How I became a linguist:
I studied linguistics and became a linguist for two reasons. First, I wanted to be a top diplomat for my country, Ghana, which would involve being posted around the world to represent my country. I figured that if I studied linguistics and foreign languages at the University of Ghana that would increase my chances, so I read Linguistics, French, and Swahili. Second, I wanted to help document and preserve my mother-tongue, Dagaare, a small language in northern Ghana. I succeeded in writing the first grammar sketch of the language, published at Stanford University titled The Structure of Dagaare. One of the most wonderful experiences young scholars will ever get in their academic life is seeing their first book and holding it in their hands. In my case it was even more dramatic because of the way it happened. After teaching the structure of Dagaare for two years as a part-time lecturer at Stanford University I went back to Norway – I was writing a doctoral thesis at the Norwegian University of Science and Technology – to submit and defend my thesis. Then the publishers at CSLI , Stanford sent me copies of my book in Norway. However I never received them because I returned to Stanford campus for a conference event. Then I walked into the Stanford Bookstore and happened to look at a section of the Bookstore with a bookstand titled: “Stanford Authors”. Lo and behold, I saw my book and stood there for more than 20 minutes flipping through it unendingly – as if I was reading the texts for the first time when indeed it was I who wrote them in the first place. There were no selfies at that time, else I would have taken a memorable selfie about how it feels like to receive your first book.
After my doctoral dissertation I got a job at the prestigious University of Hong Kong and rose up through the academic ranks from postdoc to Assistant Professor to Associate Professor. Much of my work on Linguistics has been the descriptive and theoretical analysis of African languages using descriptive and formal frameworks like Lexical Functional Grammar and the Principles and Parameters approach. While working on African languages mainly, I have also done substantial work on Chinese languages like Cantonese and Zhuang and supervised many PhD and masters theses of students who come from all over the world: Africa, Asia, and the West (Europe and North America).
I am currently Chair Professor of African Languages and Literatures at the University of Vienna, and I am continuing to do research on general linguistic analysis, particularly of African languages, but also now look into how we can develop African language literature. I have come to the realization as a scholar interested in African and minority language documentation and revitalization that it is not enough to just document linguistic texts and their analyses; one must also ensure that speakers read and write in these languages. Literary work is very important for revitalizing African and lesser studied languages.
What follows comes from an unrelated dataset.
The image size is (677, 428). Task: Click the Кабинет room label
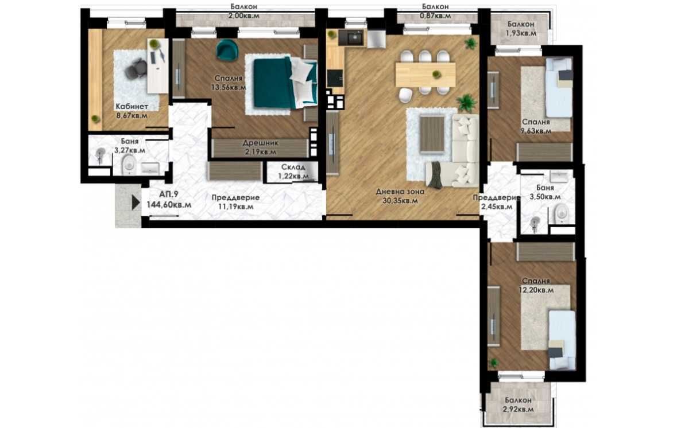[131, 107]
I am often asked who are my models. I tend to say that I really have no models because my journey is too unique to model after someone. I do however have many mentors back home in Ghana – Prof Dolphyne, Duthie and Dakubu – who taught me core linguistics; in Norway – Prof Lars Hellan, who was my PhD supervisor in Norway, and in the US at Stanford University – Prof Joan Bresnan who taught me LFG, and Will Leben, the general editor of the series – Stanford Monographs in African Languages, which published my first book. I am a lucky man; I am where I am today because of many men and women–great linguists and academics–who mentored me, but I don’t have space to list all of them.
A number of critical skills are necessary in order to become a good linguist: One, a critical, enquiring mind, two, attention to detail for discovering the intricacies of human mental processes through the use of linguistic structure, and three, the creativity to grasp the nuances of other people’s languages and cultures.
I also think that young scholars of linguistics must not study linguistics in isolation. I have always sought to look at language studies from an interdisciplinary perspective within the humanities. The mission of the Humanities is to discover the inner nature of the human creature, including the intricacies of language, thought, and culture, and how this creature relates to its environment, leading, hopefully, to an appreciation and celebration of its inner beauty. We can even extend this to the Social Sciences which also study how humans relate to their environment. Humanities and the Social Sciences have intertwined missions but different methods of inquiry, so these groups of scholars, including linguists, can learn from each other about deep, introspective methods of inquiry in the Humanities to empirical, experimental and quantitative methods in the Social Sciences.
Linguistics is a very interdisciplinary humanities and social sciences discipline.